I read the Slate article. By years of service, he may be statistically correct. I believe there is likely a bit of experience gleaned through daily life in the Whitehouse and daily insights, coaching and interviews with the President. Having an ex-president coach you and support you might also lend additional efficacy to Hillary and her camp. It is a strong likelihood she has a clearer understanding on the daily operations of the Whitehouse and more influence to get things done. Do you believe that experience is really THE concern? Bush and Cheney are very experienced. Hmmm. Success? This article is like most I see regarding the election. He speaks of peripherals that have little bearing on what is occurring. Everything is broken down into a false dichotomy of red team/blue team, black/white, man/woman. This guy is twisting statistics and feigning outrage. Whatever. The same useless drivel is being printed in our papers and pumped over the airwaves. The candidates aren't speaking of their true ideologies, actions and intentions... they create persona avatars that are then distributed through the media. Why should they change their ways? Their constituencies are asleep or willing to acquiesce!The "candidates" who speak to real legislation in real terms are provided with no mouthpiece to the public and disappear early in the "election process". Timothy appears to be a propagandistic smear guy with no real message.I may not vote for Hillary, but it certainly won't be because of ANY of the reasons in the article. You asked. ;)

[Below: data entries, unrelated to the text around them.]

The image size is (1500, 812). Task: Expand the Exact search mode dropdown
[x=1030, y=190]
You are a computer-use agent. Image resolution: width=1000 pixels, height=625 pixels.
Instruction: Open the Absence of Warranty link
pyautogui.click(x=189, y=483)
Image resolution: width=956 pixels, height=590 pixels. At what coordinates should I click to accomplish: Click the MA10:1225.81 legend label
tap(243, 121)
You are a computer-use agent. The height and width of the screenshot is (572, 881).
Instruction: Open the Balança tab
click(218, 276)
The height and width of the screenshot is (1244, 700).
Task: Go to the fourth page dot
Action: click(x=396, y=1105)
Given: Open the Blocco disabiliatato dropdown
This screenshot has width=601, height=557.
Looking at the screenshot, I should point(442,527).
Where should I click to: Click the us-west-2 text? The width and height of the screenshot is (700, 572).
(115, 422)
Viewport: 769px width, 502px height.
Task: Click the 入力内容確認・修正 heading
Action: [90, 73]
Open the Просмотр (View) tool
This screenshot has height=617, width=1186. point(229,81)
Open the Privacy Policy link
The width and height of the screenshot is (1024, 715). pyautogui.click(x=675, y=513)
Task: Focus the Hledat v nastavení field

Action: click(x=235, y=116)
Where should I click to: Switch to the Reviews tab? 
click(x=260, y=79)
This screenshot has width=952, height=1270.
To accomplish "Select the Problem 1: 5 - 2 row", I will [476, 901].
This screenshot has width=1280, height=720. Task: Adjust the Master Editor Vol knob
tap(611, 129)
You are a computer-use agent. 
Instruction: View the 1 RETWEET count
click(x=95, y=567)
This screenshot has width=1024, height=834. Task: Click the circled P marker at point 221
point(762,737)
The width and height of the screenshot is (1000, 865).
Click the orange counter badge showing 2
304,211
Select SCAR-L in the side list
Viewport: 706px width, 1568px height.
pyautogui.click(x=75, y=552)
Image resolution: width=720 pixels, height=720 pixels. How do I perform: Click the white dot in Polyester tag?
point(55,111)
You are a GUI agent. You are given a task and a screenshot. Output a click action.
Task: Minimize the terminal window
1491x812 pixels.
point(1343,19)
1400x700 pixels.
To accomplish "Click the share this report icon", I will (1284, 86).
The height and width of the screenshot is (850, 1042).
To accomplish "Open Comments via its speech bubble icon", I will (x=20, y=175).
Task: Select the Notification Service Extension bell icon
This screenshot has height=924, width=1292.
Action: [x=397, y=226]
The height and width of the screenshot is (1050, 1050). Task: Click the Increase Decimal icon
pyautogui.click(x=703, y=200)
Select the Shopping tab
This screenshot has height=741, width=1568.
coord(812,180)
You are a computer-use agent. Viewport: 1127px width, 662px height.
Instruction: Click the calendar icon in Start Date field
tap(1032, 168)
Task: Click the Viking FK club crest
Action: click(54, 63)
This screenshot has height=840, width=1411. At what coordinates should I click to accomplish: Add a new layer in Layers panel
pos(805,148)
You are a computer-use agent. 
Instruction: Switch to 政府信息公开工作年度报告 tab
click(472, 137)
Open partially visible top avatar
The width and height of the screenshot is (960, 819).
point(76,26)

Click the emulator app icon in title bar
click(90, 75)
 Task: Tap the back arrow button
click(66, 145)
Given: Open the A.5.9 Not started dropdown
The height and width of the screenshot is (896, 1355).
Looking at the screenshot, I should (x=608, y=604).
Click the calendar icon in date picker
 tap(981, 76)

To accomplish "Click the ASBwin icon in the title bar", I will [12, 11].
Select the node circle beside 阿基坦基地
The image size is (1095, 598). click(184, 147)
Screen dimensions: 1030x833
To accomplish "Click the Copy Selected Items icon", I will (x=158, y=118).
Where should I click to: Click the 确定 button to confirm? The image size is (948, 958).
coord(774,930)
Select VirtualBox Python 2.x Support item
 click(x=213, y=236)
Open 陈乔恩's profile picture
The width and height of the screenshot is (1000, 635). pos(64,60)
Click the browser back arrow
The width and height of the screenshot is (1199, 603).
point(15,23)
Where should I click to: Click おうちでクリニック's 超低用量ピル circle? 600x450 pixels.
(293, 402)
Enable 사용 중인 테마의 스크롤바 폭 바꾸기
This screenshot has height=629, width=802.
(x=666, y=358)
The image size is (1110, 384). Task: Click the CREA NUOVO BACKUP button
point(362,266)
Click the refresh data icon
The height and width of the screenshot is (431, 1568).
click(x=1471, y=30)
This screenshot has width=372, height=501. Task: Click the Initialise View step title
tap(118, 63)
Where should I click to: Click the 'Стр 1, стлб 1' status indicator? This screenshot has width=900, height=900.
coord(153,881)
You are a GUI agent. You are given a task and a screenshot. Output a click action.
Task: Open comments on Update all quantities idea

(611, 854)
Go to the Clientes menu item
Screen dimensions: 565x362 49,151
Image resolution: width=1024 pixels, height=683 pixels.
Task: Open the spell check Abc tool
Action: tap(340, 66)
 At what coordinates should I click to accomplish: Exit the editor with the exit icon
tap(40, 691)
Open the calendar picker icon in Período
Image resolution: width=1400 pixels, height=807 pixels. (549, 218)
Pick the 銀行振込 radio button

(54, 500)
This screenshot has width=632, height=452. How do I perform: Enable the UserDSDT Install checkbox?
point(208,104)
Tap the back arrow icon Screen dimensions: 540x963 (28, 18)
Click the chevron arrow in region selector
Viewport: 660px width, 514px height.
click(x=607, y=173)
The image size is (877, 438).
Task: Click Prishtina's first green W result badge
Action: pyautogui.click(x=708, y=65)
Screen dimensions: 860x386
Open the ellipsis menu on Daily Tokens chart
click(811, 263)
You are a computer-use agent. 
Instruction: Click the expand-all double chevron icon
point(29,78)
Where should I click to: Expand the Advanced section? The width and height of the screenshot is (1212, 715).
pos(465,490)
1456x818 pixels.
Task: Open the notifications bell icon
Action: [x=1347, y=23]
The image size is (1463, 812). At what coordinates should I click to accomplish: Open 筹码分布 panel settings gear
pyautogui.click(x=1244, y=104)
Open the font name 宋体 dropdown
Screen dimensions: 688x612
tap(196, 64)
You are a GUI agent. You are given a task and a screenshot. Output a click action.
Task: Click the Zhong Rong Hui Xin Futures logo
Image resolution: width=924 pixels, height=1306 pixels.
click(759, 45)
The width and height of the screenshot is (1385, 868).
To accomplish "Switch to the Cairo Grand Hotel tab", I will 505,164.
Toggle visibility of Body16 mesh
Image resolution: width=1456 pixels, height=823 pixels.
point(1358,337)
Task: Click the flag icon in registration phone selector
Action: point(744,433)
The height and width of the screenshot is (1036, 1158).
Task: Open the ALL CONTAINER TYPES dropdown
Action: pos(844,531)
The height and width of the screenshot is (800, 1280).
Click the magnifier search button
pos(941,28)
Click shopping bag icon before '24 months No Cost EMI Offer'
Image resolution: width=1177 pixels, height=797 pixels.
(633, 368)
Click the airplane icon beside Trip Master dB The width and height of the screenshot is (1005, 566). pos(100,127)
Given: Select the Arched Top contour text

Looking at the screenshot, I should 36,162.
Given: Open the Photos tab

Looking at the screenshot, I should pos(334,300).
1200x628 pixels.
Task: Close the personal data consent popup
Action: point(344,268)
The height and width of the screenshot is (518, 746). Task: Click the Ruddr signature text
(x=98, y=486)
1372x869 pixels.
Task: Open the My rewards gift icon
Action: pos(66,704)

No, I don't believe experience is the issue--not at all in fact; however, I do believe that a number of people within the Clinton camp (and, to be fair, some without it) tried to make it the issue for a while there. Frankly, though, I'm surprised at just how little real issues--policy issues--are figuring in the primaries. Of course that's a blanket-statement; there are flashes of genuine engagement every once and a while. But the whole circus seems more concerned with showcasing the bons mots and pot-shots of speechwriters--the past week and a half it's been all about Obama's alleged "plagiarism"--than anything else.I posted the Slate article because, though it has its flaws, I thought it at least did a good job of drawing attention to the fact that "experience" was being used as a smokescreen.
True...the experience issue is a smoke screen...always has been. George Bush has lots of experience.Hillary's attempt at the plagiarism claim has been very poorly received here. Plus, speaking to a large crowd the other evening...she lifted 3 or 4 sentences from her husband's campaign. (gave me a giggle) I was going to blog it, but I'm so sick of all of this.Everything is a smoke screen. There are very few candidates who have talked about anything real from a point of substance. They are typically chased out by the media as radicals...no matter which side they represent. I'm soooooooo tired of this election, I'm tired of the country/world being so distracted. Sure...Bush is one of the worst diplomats the world has ever seen and I will be happy to see him gone (prefer to see him tried), but the real problem is with those who empower him. That problem will likely continue with the next president.